__To do__.
List each line of the data that holds the word "target".

__Task material__.
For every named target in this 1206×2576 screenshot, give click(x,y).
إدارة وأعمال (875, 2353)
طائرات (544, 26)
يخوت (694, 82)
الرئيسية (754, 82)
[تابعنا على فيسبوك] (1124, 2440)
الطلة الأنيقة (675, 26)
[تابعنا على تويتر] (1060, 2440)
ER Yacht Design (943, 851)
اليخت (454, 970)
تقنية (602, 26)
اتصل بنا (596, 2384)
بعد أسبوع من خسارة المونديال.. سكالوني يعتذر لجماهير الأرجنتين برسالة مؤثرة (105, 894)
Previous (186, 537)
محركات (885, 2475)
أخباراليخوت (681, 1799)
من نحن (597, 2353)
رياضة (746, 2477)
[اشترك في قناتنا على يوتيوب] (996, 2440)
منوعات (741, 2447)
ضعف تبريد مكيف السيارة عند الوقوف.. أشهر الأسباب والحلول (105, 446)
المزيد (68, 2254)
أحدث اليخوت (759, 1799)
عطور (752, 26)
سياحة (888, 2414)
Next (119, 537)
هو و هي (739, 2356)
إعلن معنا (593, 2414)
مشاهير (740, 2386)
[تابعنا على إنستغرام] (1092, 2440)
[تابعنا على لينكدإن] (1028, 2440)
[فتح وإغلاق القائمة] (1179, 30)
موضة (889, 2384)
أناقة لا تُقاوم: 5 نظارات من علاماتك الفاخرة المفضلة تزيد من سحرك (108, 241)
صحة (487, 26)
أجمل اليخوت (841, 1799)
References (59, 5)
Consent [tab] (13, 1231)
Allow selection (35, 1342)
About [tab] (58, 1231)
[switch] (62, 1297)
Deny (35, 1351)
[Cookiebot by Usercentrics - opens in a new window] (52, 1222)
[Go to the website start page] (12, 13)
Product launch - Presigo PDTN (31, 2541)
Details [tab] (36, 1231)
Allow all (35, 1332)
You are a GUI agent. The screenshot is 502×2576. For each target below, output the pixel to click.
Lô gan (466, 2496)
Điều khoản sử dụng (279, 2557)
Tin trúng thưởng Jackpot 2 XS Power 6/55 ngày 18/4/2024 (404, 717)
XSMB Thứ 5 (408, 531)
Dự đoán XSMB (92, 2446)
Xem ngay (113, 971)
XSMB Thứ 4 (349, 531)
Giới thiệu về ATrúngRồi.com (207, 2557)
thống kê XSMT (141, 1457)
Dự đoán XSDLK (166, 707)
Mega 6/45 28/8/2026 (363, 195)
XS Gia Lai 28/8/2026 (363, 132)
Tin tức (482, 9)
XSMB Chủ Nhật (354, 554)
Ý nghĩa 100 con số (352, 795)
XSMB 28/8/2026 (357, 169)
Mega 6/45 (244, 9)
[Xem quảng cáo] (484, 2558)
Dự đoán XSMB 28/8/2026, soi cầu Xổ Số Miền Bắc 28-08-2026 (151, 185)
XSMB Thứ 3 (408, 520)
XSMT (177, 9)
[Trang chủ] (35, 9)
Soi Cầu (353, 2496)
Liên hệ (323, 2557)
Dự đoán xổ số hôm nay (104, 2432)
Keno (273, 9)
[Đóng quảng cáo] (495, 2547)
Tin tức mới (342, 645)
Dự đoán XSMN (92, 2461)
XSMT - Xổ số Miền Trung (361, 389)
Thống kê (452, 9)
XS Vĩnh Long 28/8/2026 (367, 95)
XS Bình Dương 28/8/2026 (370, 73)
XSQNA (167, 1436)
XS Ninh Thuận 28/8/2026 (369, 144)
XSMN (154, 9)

__Output for this task__.
For every named target in this 1206×2576 screenshot, give click(x,y).
You are a GUI agent. The screenshot is 502×2576. For each target below, output the pixel to click.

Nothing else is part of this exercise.